Mary Josephs, the founder of the boutique investment firm Verit Advisors, helped Clif Bar set up its ESOP back in the spring of 2010. (Josephs is also a contributor for Forbes). She said the owners wanted it to be a reward for employees who had stuck with them through the tough early years. “They got through [those early years] because of the loyalty and dedication and culture of the team that was with them, and they just thought it would be such a great part of the Clif culture for their employees to have retirement security,” she said.

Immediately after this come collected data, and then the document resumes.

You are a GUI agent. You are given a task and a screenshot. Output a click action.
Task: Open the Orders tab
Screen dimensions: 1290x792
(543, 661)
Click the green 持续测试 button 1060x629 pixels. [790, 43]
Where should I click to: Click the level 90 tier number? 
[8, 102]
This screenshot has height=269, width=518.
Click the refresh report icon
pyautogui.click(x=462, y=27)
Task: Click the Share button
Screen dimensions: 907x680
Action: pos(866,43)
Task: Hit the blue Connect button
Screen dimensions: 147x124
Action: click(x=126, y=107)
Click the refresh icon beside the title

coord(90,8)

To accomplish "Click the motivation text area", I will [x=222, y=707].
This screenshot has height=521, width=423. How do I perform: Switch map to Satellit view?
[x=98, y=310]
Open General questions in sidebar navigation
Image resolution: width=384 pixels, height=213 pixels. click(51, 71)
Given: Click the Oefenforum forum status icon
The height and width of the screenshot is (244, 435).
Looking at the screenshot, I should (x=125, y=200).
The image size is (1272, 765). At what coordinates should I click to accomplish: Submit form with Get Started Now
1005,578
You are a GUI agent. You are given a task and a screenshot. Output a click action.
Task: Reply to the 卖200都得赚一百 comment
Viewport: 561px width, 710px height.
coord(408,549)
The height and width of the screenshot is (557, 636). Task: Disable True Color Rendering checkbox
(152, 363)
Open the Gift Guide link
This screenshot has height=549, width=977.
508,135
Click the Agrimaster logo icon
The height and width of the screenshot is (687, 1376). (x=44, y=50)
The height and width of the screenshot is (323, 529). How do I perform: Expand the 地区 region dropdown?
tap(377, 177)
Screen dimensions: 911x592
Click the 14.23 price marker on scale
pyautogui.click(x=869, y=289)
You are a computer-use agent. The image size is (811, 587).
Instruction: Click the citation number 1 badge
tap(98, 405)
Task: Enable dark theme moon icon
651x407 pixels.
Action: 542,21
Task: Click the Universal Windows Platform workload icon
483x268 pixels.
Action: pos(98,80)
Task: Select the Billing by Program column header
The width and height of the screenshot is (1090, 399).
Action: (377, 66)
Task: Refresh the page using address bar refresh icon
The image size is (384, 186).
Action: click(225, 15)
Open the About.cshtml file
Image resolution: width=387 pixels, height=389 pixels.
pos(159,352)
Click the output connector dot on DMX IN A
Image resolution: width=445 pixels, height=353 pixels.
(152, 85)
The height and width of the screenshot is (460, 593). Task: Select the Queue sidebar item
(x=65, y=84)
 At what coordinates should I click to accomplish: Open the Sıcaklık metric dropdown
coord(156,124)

According to Josephs, Clif Bar’s ESOP was set up so that employees would be given shares annually equivalent to about 10% of their salary. Most employees–aside from union employees and part-time workers–could qualify with the shares vesting after three years of employment. The shares are stored in a retirement account, though can be sold earlier with a penalty. Josephs said that at the time the ESOP was set up, there were fewer than 200 employees at Clif Bar and the owners “bent over backwards to include as many as they could,” including through “look-back vesting,” which gave employees credit for the years they had already been at Clif Bar.
But the former manager at Clif Bar said there was a key change made to the ESOP at the time of the 2021 layoffs that ended up limiting the number of shares that would go to employees. Instead of redistributing the shares repurchased from people who exited during this period to its remaining employees, Clif Bar chose to “retire” them out of the employees’ pool, according to the employee. So the amount of Clif Bar that its employees own is likely less than 20%. The company would not confirm employees’ current ownership or how those shares were reallocated.
Though understandably miffed by the missed money, employees said they were also regretful over how the company seemed to have changed over the years. “We’d been to [Kit and Gary’s] house … they worked alongside of us on volunteer days,” said one long-time employee. “It felt like we were really immersed with them, so just the disillusionment of them walking away from everything, it felt like none of it was real.”
Former employee Swanson emphasized that Clif Bar’s mission-driven culture was one of its key appeals; the company uses mostly organic ingredients and has focused on investing in and promoting sustainability. She worries about what will happen when Clif Bar is absorbed into Mondelez, and whether it will maintain those values.
“Kit and Gary at the helm did so much for the food system and the world. They were talking about organics before anyone was talking about organics,” Swanson said. “Now I don’t know if my dollar will make a change in the food system for the better.”